• _Try it_
Go to the line holding "Borsa: Senza direzione" in the entries below and write out exactly every line down to and including the line holding "superiorscaffold".

• _Data supplied_
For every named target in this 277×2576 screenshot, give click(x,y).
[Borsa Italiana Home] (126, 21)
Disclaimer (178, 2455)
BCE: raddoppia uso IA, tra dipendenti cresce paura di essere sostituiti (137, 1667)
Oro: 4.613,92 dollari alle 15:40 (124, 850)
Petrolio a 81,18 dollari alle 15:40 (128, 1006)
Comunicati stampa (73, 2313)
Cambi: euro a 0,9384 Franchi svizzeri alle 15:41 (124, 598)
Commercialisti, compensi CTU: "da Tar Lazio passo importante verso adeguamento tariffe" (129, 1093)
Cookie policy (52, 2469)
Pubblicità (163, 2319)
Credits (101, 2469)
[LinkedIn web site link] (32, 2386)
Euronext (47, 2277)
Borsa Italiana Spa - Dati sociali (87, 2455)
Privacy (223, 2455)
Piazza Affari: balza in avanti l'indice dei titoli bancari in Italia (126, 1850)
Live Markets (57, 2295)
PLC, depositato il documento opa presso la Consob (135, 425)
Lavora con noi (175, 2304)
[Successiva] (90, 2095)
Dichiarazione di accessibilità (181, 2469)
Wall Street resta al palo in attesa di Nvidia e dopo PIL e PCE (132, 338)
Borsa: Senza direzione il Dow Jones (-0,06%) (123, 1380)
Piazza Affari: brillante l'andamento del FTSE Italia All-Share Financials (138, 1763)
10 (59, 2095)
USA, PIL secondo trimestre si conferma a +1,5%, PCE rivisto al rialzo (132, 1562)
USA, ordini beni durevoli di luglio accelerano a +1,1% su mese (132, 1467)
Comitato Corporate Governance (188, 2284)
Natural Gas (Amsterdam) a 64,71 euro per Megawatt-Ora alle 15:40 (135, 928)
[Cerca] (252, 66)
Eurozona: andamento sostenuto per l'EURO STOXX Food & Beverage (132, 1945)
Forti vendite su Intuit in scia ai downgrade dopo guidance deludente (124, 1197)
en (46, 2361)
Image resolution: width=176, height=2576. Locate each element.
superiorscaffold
...
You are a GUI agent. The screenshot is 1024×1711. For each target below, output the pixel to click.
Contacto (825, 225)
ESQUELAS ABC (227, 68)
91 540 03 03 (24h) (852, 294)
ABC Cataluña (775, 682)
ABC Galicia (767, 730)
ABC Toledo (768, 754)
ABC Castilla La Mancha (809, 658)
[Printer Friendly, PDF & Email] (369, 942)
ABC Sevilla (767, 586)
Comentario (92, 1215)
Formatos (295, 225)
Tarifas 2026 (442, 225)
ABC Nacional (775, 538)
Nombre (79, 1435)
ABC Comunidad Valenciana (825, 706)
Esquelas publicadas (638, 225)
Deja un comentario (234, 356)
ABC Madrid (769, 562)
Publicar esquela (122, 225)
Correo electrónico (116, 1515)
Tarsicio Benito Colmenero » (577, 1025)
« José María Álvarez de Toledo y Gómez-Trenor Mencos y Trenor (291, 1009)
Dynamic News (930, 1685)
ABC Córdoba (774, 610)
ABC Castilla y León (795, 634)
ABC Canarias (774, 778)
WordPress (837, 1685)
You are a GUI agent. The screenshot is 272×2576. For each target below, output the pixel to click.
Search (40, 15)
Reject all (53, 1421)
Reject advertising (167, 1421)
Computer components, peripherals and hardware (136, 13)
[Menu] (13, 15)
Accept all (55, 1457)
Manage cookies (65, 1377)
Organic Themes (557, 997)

• _Written reply_
Borsa: Senza direzione il Dow Jones (-0,06%) (123, 1380)
Piazza Affari: brillante l'andamento del FTSE Italia All-Share Financials (138, 1763)
10 (59, 2095)
USA, PIL secondo trimestre si conferma a +1,5%, PCE rivisto al rialzo (132, 1562)
USA, ordini beni durevoli di luglio accelerano a +1,1% su mese (132, 1467)
Comitato Corporate Governance (188, 2284)
Natural Gas (Amsterdam) a 64,71 euro per Megawatt-Ora alle 15:40 (135, 928)
[Cerca] (252, 66)
Eurozona: andamento sostenuto per l'EURO STOXX Food & Beverage (132, 1945)
Forti vendite su Intuit in scia ai downgrade dopo guidance deludente (124, 1197)
en (46, 2361)
Image resolution: width=176, height=2576. Locate each element.
superiorscaffold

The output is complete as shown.